## WORK TO COMPLETE
Would you copy only the lines below, beginning with the one that contains "Instruction: Bookmark this" and running through the last entry line?

## Stored data

....

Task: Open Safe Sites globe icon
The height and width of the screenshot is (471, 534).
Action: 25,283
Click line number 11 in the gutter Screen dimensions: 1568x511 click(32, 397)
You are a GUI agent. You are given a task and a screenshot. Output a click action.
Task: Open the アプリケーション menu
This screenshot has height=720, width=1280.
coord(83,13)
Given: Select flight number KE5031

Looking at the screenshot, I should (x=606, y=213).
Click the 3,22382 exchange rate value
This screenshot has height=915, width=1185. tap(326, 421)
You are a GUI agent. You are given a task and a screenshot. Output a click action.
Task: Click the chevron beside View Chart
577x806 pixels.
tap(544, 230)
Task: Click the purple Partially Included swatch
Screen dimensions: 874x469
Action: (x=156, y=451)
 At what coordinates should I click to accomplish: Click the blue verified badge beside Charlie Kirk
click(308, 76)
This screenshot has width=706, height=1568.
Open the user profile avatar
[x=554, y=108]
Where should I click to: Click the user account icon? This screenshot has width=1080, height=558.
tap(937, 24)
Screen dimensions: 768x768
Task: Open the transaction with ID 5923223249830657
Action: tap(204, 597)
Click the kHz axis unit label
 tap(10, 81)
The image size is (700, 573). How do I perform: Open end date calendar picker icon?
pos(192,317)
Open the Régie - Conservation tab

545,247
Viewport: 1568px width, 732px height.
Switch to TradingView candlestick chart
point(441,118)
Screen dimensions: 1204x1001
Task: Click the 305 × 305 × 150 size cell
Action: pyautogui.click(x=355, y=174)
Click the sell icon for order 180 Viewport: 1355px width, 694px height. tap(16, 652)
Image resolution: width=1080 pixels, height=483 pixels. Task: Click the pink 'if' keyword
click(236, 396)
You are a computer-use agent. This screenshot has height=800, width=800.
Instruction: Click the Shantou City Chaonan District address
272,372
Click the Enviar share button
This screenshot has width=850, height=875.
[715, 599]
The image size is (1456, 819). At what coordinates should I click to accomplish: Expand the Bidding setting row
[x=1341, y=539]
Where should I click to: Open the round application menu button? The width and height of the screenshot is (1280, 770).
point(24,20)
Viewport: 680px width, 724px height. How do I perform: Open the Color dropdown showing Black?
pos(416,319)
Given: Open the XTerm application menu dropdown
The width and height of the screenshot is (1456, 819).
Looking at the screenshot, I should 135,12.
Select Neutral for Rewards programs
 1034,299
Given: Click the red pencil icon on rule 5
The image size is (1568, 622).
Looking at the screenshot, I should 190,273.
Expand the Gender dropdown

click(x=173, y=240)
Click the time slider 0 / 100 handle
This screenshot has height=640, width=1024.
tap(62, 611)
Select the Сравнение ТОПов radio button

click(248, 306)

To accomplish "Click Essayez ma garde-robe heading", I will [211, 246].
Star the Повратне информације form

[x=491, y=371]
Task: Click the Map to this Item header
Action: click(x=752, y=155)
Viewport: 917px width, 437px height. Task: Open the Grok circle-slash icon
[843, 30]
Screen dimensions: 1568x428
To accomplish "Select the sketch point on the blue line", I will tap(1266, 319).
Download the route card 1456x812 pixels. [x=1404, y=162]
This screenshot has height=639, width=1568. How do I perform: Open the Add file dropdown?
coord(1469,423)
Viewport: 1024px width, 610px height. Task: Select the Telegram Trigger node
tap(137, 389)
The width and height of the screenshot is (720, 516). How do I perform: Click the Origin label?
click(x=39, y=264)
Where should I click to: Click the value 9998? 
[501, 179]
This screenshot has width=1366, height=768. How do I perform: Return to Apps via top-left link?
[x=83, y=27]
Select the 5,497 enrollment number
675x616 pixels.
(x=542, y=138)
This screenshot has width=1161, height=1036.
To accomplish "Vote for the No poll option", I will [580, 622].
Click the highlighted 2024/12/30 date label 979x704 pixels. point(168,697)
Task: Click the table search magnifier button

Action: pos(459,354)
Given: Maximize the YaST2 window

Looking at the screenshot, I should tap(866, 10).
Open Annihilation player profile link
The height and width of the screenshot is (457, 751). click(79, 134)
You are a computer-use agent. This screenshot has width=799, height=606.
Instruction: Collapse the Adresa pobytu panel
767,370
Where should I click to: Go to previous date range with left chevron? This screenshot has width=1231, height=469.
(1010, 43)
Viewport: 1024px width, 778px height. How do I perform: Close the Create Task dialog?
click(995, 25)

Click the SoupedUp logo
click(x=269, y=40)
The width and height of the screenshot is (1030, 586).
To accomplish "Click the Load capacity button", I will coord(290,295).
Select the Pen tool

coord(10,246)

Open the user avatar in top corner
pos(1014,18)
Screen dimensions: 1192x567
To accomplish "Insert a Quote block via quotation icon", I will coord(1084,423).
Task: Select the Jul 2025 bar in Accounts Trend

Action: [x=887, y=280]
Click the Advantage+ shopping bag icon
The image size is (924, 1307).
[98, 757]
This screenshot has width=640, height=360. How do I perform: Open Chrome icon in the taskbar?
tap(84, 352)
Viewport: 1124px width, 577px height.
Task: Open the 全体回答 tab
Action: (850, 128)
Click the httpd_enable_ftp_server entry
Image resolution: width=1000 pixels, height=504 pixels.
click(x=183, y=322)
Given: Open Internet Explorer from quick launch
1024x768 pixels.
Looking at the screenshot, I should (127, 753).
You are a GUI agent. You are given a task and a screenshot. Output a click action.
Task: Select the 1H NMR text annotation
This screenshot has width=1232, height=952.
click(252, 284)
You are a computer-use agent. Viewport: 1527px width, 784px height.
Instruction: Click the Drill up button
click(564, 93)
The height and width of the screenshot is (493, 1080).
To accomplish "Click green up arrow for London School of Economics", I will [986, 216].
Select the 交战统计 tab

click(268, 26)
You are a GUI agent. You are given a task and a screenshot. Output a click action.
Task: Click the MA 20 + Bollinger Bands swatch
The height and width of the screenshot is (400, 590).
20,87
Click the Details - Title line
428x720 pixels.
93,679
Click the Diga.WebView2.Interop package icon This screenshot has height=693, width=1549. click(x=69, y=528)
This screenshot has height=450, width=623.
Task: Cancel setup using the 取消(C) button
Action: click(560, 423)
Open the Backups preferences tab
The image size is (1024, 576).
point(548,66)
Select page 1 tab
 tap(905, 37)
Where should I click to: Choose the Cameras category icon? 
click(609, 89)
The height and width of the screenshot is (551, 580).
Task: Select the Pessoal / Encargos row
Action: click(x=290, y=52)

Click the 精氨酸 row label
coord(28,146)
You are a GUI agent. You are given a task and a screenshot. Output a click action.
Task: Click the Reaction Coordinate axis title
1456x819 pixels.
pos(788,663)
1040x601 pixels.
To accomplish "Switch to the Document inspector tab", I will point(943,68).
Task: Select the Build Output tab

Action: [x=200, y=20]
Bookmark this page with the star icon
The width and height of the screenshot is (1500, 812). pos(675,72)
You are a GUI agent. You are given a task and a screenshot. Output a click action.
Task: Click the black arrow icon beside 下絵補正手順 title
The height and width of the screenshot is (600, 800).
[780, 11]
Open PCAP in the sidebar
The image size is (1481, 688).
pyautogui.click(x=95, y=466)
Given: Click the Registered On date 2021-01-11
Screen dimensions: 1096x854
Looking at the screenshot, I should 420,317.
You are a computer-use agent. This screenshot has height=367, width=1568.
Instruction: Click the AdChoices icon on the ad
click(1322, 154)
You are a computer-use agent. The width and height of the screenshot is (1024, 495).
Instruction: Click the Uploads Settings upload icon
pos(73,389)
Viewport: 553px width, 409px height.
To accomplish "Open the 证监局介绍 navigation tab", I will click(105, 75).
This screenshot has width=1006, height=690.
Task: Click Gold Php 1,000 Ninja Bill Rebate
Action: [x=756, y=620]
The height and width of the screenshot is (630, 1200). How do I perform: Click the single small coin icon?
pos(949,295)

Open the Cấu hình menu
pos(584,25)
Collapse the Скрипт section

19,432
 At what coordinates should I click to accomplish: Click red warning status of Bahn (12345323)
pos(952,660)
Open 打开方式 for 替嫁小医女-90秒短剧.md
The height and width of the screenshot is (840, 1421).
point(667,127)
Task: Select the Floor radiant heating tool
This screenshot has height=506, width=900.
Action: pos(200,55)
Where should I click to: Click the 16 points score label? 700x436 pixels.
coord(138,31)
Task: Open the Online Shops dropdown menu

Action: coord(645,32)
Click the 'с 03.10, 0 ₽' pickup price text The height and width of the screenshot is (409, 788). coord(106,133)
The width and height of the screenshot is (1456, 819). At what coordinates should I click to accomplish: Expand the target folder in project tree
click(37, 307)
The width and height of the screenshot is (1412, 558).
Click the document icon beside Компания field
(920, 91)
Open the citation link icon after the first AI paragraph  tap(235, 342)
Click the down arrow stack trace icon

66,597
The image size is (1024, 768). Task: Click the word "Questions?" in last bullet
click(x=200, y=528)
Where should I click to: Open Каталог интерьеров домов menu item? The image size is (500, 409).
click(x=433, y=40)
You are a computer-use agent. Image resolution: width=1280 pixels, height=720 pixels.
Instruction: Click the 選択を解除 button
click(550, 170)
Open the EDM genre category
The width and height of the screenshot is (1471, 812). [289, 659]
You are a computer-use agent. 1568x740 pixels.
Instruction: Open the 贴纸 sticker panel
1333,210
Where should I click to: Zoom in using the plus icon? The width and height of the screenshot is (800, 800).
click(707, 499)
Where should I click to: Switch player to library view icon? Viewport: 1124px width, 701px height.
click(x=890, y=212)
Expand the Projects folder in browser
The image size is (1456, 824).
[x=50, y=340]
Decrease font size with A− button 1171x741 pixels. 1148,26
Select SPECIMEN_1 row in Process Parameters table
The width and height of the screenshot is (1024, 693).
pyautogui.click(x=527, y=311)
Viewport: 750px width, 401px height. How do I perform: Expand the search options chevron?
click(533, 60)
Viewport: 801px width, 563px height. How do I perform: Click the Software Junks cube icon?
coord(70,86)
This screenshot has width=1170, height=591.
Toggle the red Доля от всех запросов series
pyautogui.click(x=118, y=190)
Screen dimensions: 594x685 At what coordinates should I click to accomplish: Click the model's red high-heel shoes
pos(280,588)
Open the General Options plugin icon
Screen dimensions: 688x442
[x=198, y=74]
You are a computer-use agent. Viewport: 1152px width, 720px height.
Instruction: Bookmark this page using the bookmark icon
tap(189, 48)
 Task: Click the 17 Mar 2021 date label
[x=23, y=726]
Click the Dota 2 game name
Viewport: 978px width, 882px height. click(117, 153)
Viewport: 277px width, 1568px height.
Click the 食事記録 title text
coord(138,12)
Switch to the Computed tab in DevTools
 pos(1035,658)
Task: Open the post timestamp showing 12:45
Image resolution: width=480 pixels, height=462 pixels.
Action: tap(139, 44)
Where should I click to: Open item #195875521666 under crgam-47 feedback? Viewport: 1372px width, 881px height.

....

## ANSWER SECTION
Instruction: Bookmark this page using the bookmark icon
tap(189, 48)
 Task: Click the 17 Mar 2021 date label
[x=23, y=726]
Click the Dota 2 game name
Viewport: 978px width, 882px height. click(117, 153)
Viewport: 277px width, 1568px height.
Click the 食事記録 title text
coord(138,12)
Switch to the Computed tab in DevTools
 pos(1035,658)
Task: Open the post timestamp showing 12:45
Image resolution: width=480 pixels, height=462 pixels.
Action: tap(139, 44)
Where should I click to: Open item #195875521666 under crgam-47 feedback? Viewport: 1372px width, 881px height.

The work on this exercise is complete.